▸ **Available data**:
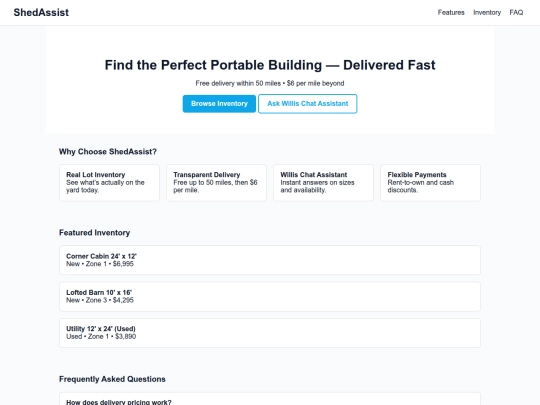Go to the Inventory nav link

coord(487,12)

---

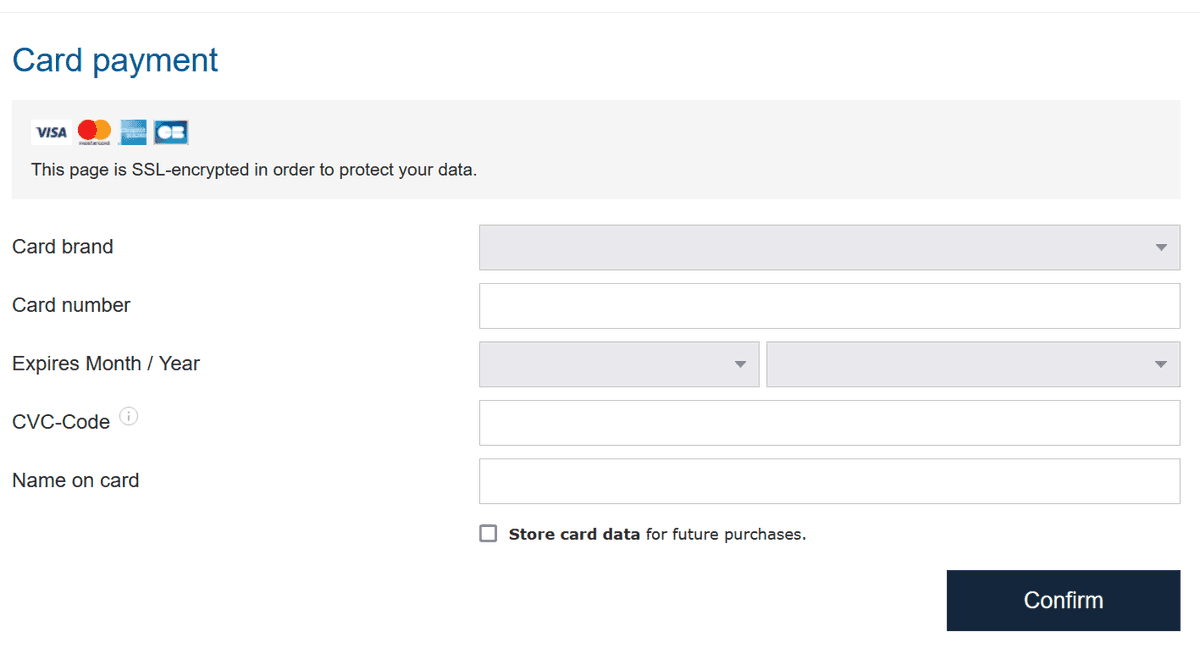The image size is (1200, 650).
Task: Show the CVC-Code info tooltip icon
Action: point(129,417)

* * *

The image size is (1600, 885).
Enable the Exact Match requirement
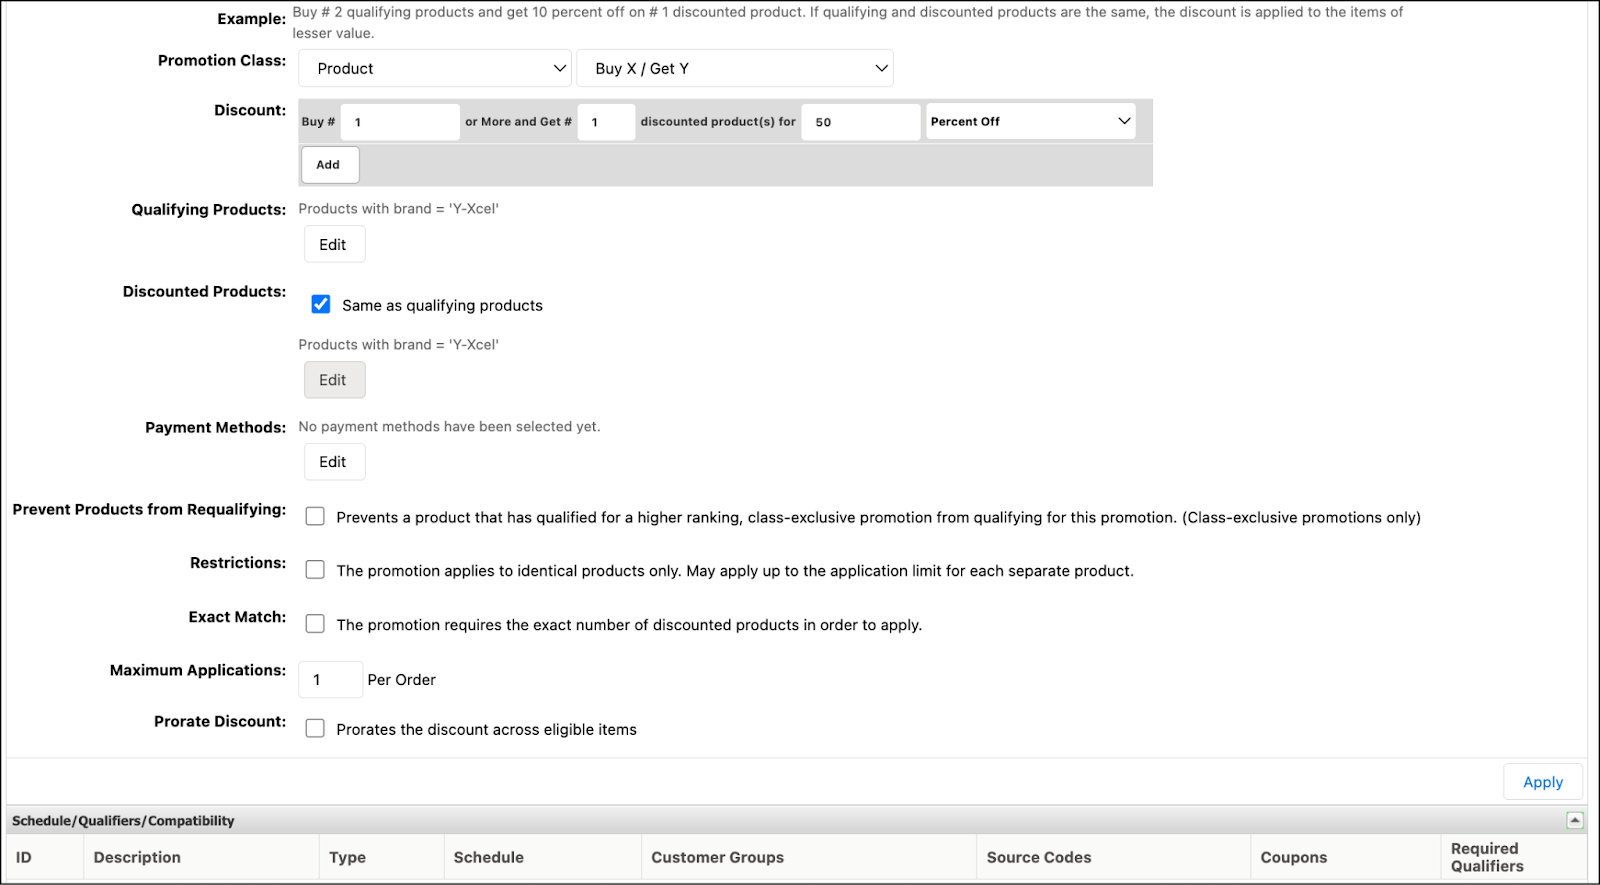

▸ **What the exercise asks**: Above are the records; repeat exactly the lines from the one holding "The image size is (1600, 885)." down to the one holding "Enable the Exact Match requirement", end lines included.

▸ **Exercise solution**:
The image size is (1600, 885).
Enable the Exact Match requirement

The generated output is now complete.